Le chauffeur de taxi est lui-même musulman, d’après les informations partagées par M. Savehilaghi, et il se repose chez lui.

«Je suis fier de lui, il a gardé son calme et a été très allumé de faire signe aux policiers pendant qu’il était au téléphone avec le 911. Il n’a pas paniqué, il a fait ce qu’il devait faire à chaque étape», a commenté son patron avec admiration.

Les autorités policières ont décrit l’attaque perpétrée dimanche comme un crime haineux islamophobe visant délibérément une famille en raison de sa foi musulmane.

Les quatre membres de la famille tués représentaient trois générations. Le seul membre à avoir survécu à l’attaque est un jeune garçon de neuf ans qui est toujours hospitalisé en raison de ses blessures graves.

Les victimes sont Salman Afzaal, 46 ans, son épouse Madiha Salman, 44 ans, leur fille de 15 ans Yumna Salman et la grand-mère paternelle Talat Afzaal, 74 ans.

Le suspect de 20 ans, Nathaniel Veltman, fait face à quatre chefs d’accusation de meurtre au premier degré et un chef de tentative de meurtre.

Parmi les nombreuses personnes endeuillées, il faut compter les voisins des victimes, dont Craig Tilford qui habite à quelques maisons de celle de la famille décimée.

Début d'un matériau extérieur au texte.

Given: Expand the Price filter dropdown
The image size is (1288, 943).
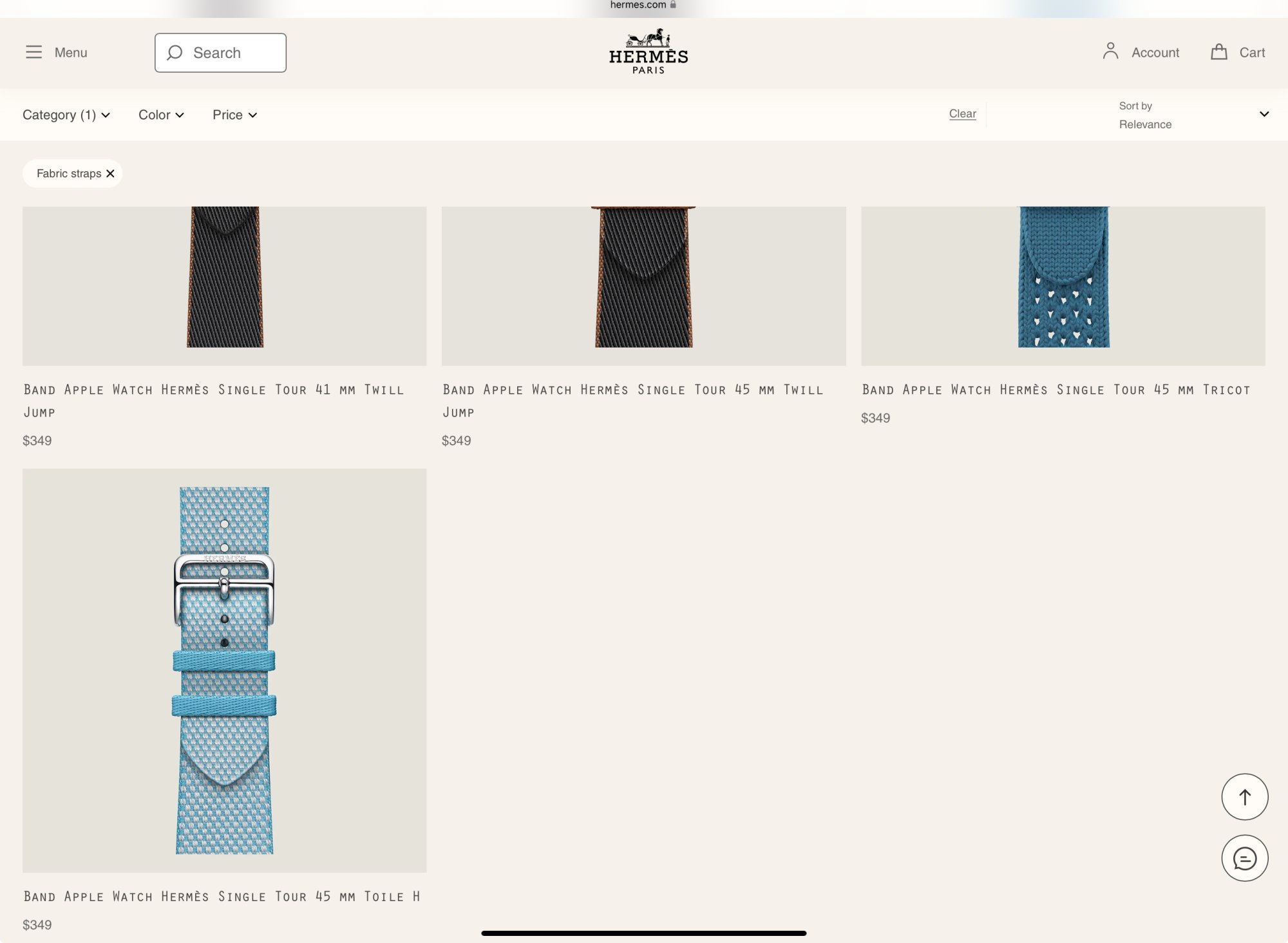Looking at the screenshot, I should point(234,115).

«J’ai parlé avec Salman et son fils 24 heures avant que ça arrive», s’est-il souvenu.

«Mon ami et moi sommes très extravertis, mais pas Salman. Il a vu que mon ami et moi étions en conversation, alors il nous a salués. Mon ami en ourdou et moi en anglais», a raconté M. Tilford.

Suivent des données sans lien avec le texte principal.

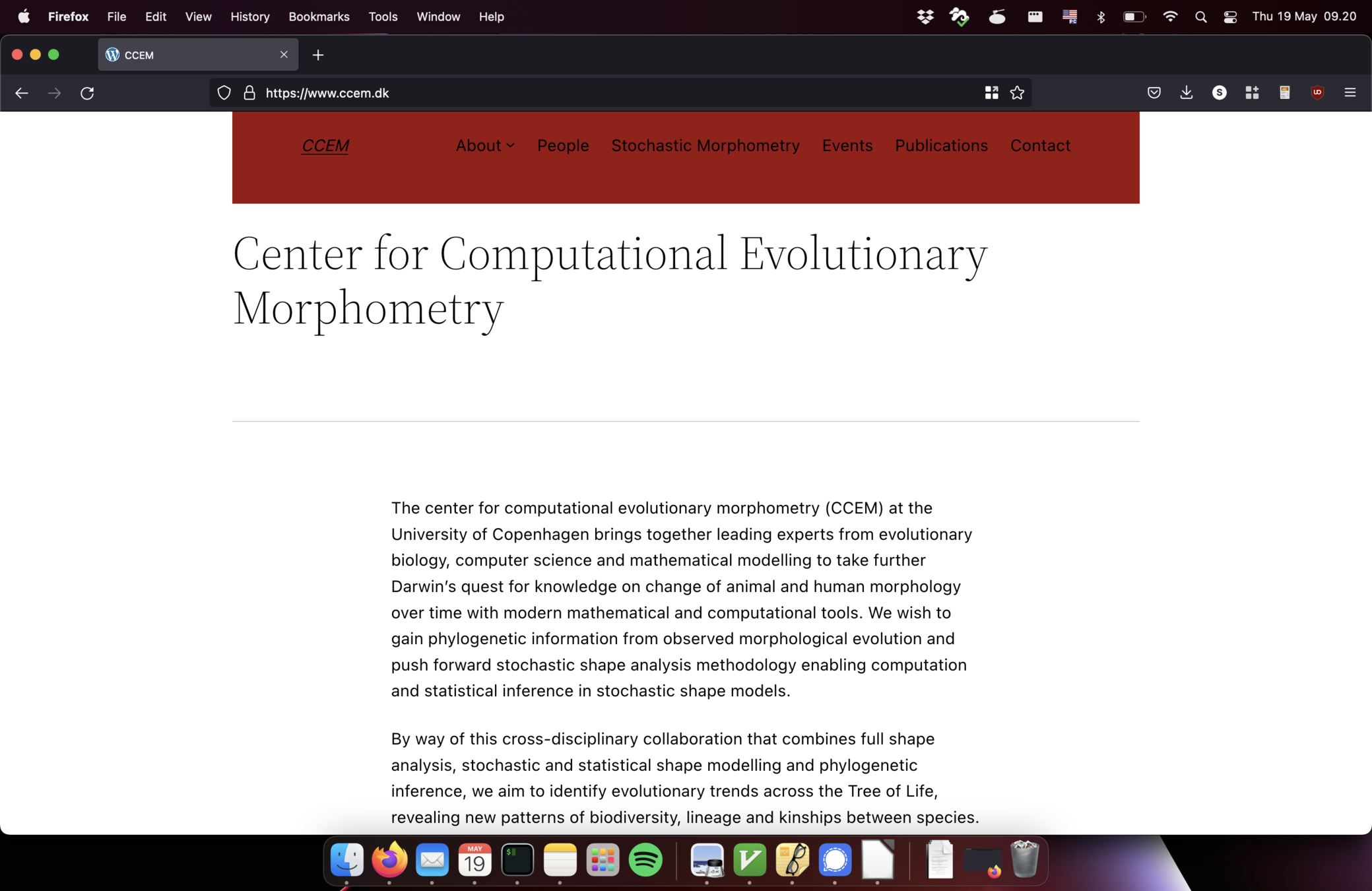Click the Firefox reload page button
The width and height of the screenshot is (1372, 891).
[87, 93]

S’il n’était pas lui-même très proche de la famille, Craig Tilford était bien conscient qu’elle entretenait d’importants liens avec d’autres habitants du quartier.

Dès qu’une nouvelle famille arrivait du Pakistan, Salman et sa famille les accueillaient dans le quartier et les aidaient à s’installer. M. Tilford espère que ceux qui souffrent à la suite de la tragédie pourront se tourner vers leurs voisins plutôt que de se refermer sur eux-mêmes.

Sur les lieux du crime, mercredi, une pluie torrentielle a effacé les dernières traces de pneus sur le trottoir et les messages d’amour et de soutien dessinés à la craie.

Des montagnes de fleurs, de cartes et d’animaux en peluche se sont retrouvées détrempées pendant que des passants continuaient de s’arrêter pour honorer les victimes.

Pendant ce temps, tous les immeubles du gouvernement ontarien avaient mis leur drapeau en berne, mercredi, au lendemain d’une vigile qui a vu des milliers de personnes se rassembler en solidarité devant la mosquée de London.